__Given passage__.
View from Top of the Mark on Nob Hill (Photo by the author, July 2019)

One of my favourite unplanned detours was on a night tour, where, after making our way through Nob Hill, our usual route through the Financial District was blocked due to some filming of The Matrix 4. My driver had to detour around through an area that had previously been on our main day tour but had been removed about a month earlier because increased traffic in San Francisco had been adding too much time to the tours. I loved having the opportunity to bring back my knowledge from that tour that I’d had to drop. By the time we got to Treasure Island, my driver had even forgotten about the detour since my information had run so smoothly that the change wasn’t even noticed. It was also just cool to be able to acknowledge for my guests that the likely reason for the detour was because of The Matrix 4.

I know a common pervasive negative stereotype for autistic people is that we lack social skills, and whilst that had been true of me in the past, all my improv training had allowed me to develop those skills, and helped me excel in the customer service side of being a tour guide. Then, being autistic was an asset for me as a tour guide, because I treated San Francisco history and trivia as a special interest, and that allowed me to retain and recall the information I learned pretty easily. In fact, though I didn’t often mention being autistic on tour, one time that I did led to receiving a thank you note from a couple of my night tour guests, who mentioned they were mothers of “special needs” kids. Representation matters.

I miss my colleagues. Other tour guides, the drivers, customer service representatives, and managers. It felt like family. They kept me going and working smoothly even during the most difficult time of my life. Some of us tour guides have been having a weekly zoom call pretty much since we were all laid off about a year ago, but it’s not the same. And one of the tour guides who trained me passed away in January, so I’ll never get to see him again. I don’t think I had a single colleague who disliked me. I’m reminded of the single time I had a guest who strongly hated my tour—so much so that he complained in multiple ways that it seemed like he tried to get me fired, all because he thought I had too many movie references and didn’t have enough military history when we went to Treasure Island (to be honest I think he probably started hating me because I shared San Francisco’s LGBT history on that tour, but it would’ve been politically incorrect for him to have complained about that). All my colleagues gathered around me in support after that, reassuring me that he was just a bitter old man, and to not take his words to heart. I wasn’t punished. I didn’t take his negative words personally, but I did use some of his criticisms constructively. Though he was wrong about me having no military history on the tour, I wound up researching more of it and adding a some extra military history to the tour. You can’t please everyone, but there’s always room from improvement, and even the most negative of people can teach us something if we’re open to learning from the experience.

Though I’m now looking for work in an entirely different field (the last projection anyone suggested to me for when we might be offered our tour guide jobs back was sometime in 2022), I still worry about the future of tourism in San Francisco. How much of what I loved about the city is still there? When will it all come back? Theatre is still non-existent. Restaurants have closed down. Lawrence Ferlinghetti passed away. Cable cars haven’t been running, but they are said to return at some point. Will I even recognise the city, whenever I do go back?

Golden Gate Bridge view from Fort Point (Photo by the author, March 2019)

One thought on “What I Miss About Being a Tour Guide in San Francisco

  1. It’s wonderful to hear how much the city meant to you, and that your passion could be so wonderfully conveyed! I was lucky enough to visit San Francisco a few years ago, and it was unlike any other I’d been to before. Travel has taken a major hit, and it will be the result of major effort if tourism is to be reignited (which I very much hope it will be)!

__Data shown__.
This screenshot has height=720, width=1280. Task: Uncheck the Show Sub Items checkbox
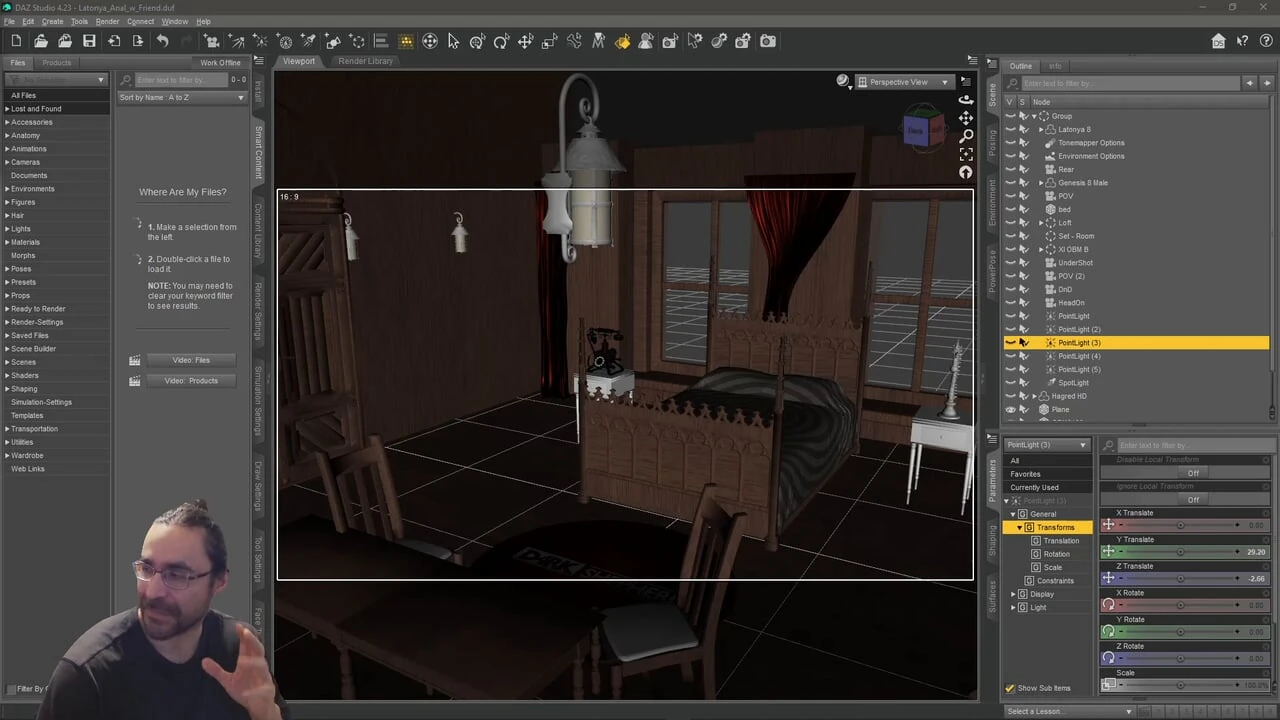tap(1010, 688)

__Tasks for this exercise__.
#1 Using the San Francisco tour guide text, decide whether each statement agrees with it. Answer yes or no for each, and quote the words from the text that decide it.
(a) The usual night tour route through the Financial District was blocked by filming of The Matrix 4.
(b) The guide was punished after the guest's complaints.
(c) Cable cars are running again in San Francisco.
#2 According to the San Francisco tour guide text, why had an area been removed from the main day tour?

__Solved problems__.
#1
(a) Yes: "our usual route through the Financial District was blocked due to some filming of The Matrix 4"
(b) No: "I wasn’t punished."
(c) No: "Cable cars haven’t been running, but they are said to return at some point."

#2 Increased traffic in San Francisco had been adding too much time to the tours.